La dégradation continue des finances publiques repose la question du financement du modèle social.
Pour rappel, les dépenses sociales représentaient 1% du PIB en 1938, 15% en 1960, 25% en 1990 et 33% en 2023 (source Julien Damon sur Télos). La hausse spectaculaire traduit l’évolution de la capacité à soigner, mais aussi de prise en charge d’un grand nombre de situations de la vie. Ce modèle inclusif est une fierté de la construction de la société française.
Pourtant, son financement est une source d’inquiétude. Deux aspects à souligner.
1 – Le besoin de financement. Il est à la hauteur du poids des dépenses sociales et est perçu parfois comme un handicap pour la compétitivité de l’économie, mais également pour la soutenabilité du modèle économique et social.
2 – La structure des prélèvements. Le travail a une contribution très élevée qui interroge sur la contribution des autres sources de revenus.
Pendant très longtemps, ces questions ne se sont pas franchement posées. Durant les trente glorieuses, les forts gains de productivité permettaient d’augmenter rapidement le pouvoir d’achat tout en construisant un modèle social très protecteur. Les salaires augmentaient rapidement, plus rapidement que les autres sources de revenus. Cela a été la source privilégiée pour ce modèle social.
La moindre progression des gains de productivité a déséquilibré la construction.
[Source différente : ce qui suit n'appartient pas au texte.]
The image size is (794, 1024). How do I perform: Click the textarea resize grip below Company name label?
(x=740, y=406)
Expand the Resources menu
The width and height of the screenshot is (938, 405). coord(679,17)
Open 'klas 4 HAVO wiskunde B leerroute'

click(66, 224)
Pour satisfaire au développement du modèle social, la hausse des taux de prélèvement a compensé la hausse plus réduite des salaires.
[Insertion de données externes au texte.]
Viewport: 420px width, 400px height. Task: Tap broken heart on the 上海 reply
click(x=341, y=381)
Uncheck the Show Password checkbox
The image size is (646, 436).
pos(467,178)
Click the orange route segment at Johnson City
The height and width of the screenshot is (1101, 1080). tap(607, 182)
Ce mode de financement était d’autant plus aisée que le travail est un facteur de production peu mobile et donc facilement taxable au contraire du capital qui peut vite bouger d’un pays à l’autre.
L’économie du modèle social est ainsi associée à un cadre très large avec une source de financement étroite. Cela pose deux questions
1- Les revenus, autres que le travail, ont des prélèvements plus faibles. Dans un travail récent avec Antoine Foucher, l’U2P comparait les prélèvements sur le travail, les actifs financiers, la retraite et l’héritage. Pour 100€ de revenus initial versé par l’entreprise, le salarié reçoit 54€, le reste est en prélèvement. Pour les revenus financiers c’est 70€, pour le retraité 86 € et pour l’héritier 94€. Un rééquilibrage permettrait de financer des services universels par l’ensemble des revenus et pas simplement par les prélèvements sur le travail. Cette question a été posée récemment sur les prélèvements des retraités et sur la possibilité d’une sous-indexation.
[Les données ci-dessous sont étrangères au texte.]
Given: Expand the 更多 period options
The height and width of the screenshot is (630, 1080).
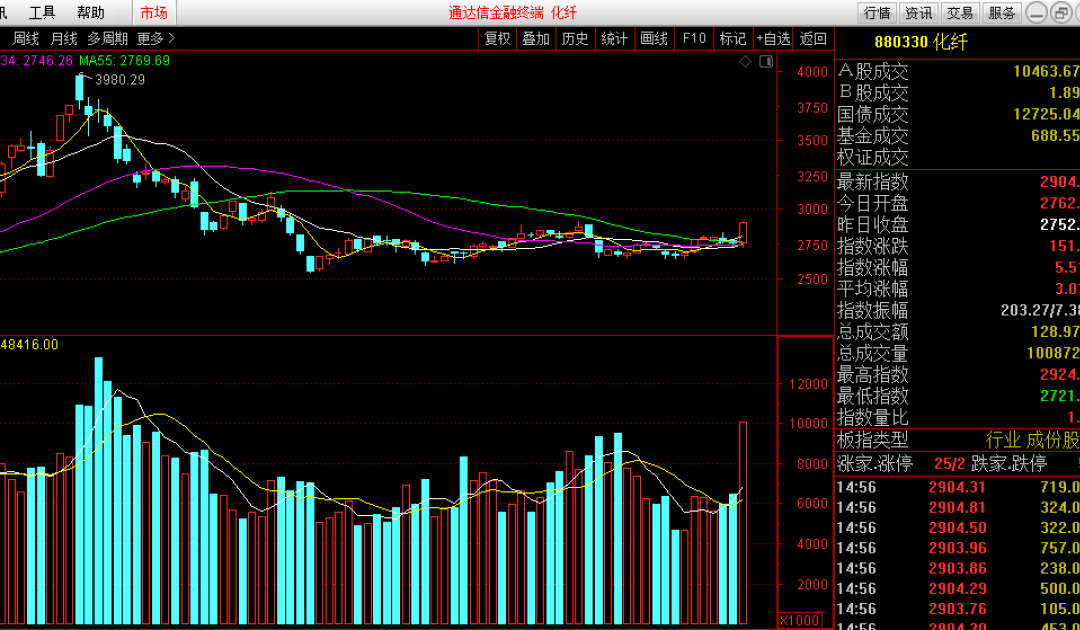Looking at the screenshot, I should (x=156, y=38).
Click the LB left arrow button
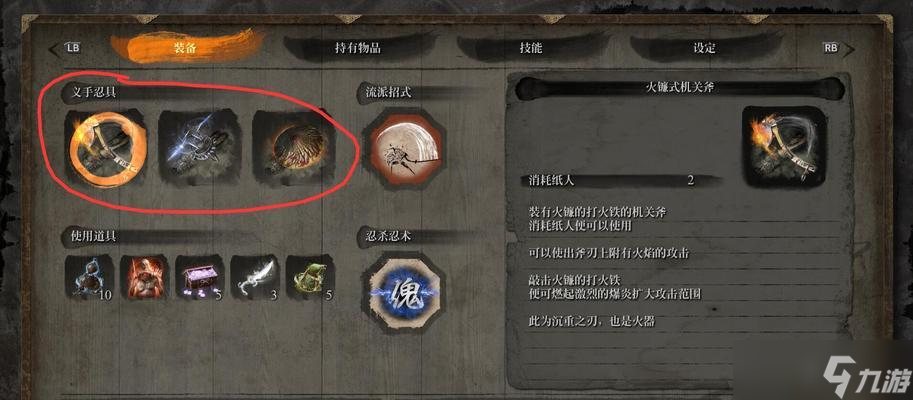 (65, 49)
2 – Le vieillissement de la population et la faible progression de la productivité obligent à inciter ceux qui travaillent à le faire davantage. L’équilibre des revenus doit basculer vers ceux qui produisent et génèrent les revenus. Ces derniers alimenteront la demande mais financeront aussi le système de retraite par répartition parce que la capitalisation prendra quoiqu’il arrive beaucoup de temps à être mis en place.